Lamberth and supporters of the bill even blatantly mention their opposition to Plyler v. Doe in the amendment of HB 0793, where it states: “WHEREAS, the Tennessee General Assembly finds that both the volume of illegal immigration, and its commensurate drain on State resources, as well as federal immigration policy have materially changed since 1982, when Plyler was decided.” If this measure passes, it could further justify barring undocumented students from attending school at all.
This incremental step strategy has been weaponized to pursue harmful initiatives before, as seen in the anti-abortion movement, a massive overturn of what was once deemed to be a core, foundational decision of American society. Through this process of “side stepping,” in which progress is made in seemingly horizontal or unproductive steps, forward momentum is actually generated to reach the main goal. Even back in the 1980s, anti-abortion activists used the methodology of “sidestepping” to eventually bring overall change by “establishing ‘fetal personhood’ as the national norm,” which eventually “proved remarkably successful: 38 states now treat an unborn child as a person in non-abortion homicide cases.” Even though the measure relates to matters outside of the abortion context, promoting that mindset at the very least socializes individuals to eventually accept a more extreme version of the perspective, therefore acting as momentum for the eventual overturn of Roe. After all, societal support is key for policy change.

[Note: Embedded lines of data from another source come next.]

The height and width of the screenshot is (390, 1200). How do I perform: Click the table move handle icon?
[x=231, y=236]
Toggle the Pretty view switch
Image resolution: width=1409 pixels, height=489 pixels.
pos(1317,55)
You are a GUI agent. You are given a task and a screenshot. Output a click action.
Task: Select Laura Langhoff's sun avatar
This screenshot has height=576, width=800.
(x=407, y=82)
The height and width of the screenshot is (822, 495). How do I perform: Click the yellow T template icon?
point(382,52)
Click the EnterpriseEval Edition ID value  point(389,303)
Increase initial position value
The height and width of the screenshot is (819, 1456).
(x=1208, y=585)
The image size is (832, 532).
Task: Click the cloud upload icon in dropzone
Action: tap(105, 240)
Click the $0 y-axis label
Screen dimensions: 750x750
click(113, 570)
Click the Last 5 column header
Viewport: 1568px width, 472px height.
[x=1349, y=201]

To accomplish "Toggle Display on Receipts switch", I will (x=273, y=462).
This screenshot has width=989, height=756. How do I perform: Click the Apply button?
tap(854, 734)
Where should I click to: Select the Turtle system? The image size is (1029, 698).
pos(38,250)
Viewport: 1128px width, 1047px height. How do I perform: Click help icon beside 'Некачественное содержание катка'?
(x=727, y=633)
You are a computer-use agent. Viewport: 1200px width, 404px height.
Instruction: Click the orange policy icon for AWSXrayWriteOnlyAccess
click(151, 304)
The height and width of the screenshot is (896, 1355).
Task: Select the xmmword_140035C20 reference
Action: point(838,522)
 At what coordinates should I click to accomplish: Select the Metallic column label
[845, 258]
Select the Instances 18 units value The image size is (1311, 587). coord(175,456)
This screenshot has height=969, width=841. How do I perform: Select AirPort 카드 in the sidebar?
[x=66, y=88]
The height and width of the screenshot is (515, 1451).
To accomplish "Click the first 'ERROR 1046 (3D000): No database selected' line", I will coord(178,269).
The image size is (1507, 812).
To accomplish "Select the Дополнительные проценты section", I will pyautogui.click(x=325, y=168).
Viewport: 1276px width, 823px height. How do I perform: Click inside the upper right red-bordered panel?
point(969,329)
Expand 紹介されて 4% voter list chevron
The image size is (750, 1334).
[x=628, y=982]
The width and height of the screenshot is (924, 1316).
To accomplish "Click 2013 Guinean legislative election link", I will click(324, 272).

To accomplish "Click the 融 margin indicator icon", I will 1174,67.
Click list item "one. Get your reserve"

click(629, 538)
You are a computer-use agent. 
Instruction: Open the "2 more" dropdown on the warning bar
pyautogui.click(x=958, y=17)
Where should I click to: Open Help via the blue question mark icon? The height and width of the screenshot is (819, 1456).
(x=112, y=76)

This time, however, since we have seen the pattern before, whether in the anti-abortion movement or in Alabama, we have more ammunition to push back with before polarizing politics poisons these spaces, demeaning children. Currently, the Tennessee Immigrant and Refugee Rights Coalition, is actively working to help cultivate opposition to the bill. They are urging people to email their representatives and voice their dissent. However, it is going to take not one group, but an entire coalition of individuals and organizations, rooted in different backgrounds and even political ideologies, to stop the bill from passing. By prioritizing common-sense and middle-ground education policies, people can converge on broader values, despite their varying, more specific reasons for opposing the bill. Having more conservative groups express their concern, even just regarding the fiscal consequences, could act as motivation for other TN General Assembly members to oppose the bill. Increasing the number of voices amplifies the urgency and necessity of taking action now to battle HB0793.
By passing this bill, it would further divide our social lives along party lines. Threatening to politically poison these communal, safe spaces calls into question human rights, ultimately dehumanizing individuals. Making it a requirement to collect information of legal status generates an atmosphere suffocated by fear in a space that is supposed to be nurturing and supportive. These students will no longer be children in the eyes of the state government or schools. Instead, they are reduced to a mere number on a spreadsheet, neglecting the reality that these kids are members of your community, your children’s teammate, and maybe even their friend. When politics become the defining feature of any space, it ultimately strips the humanity of everyone involved because, while everything may be political, not everything is politics.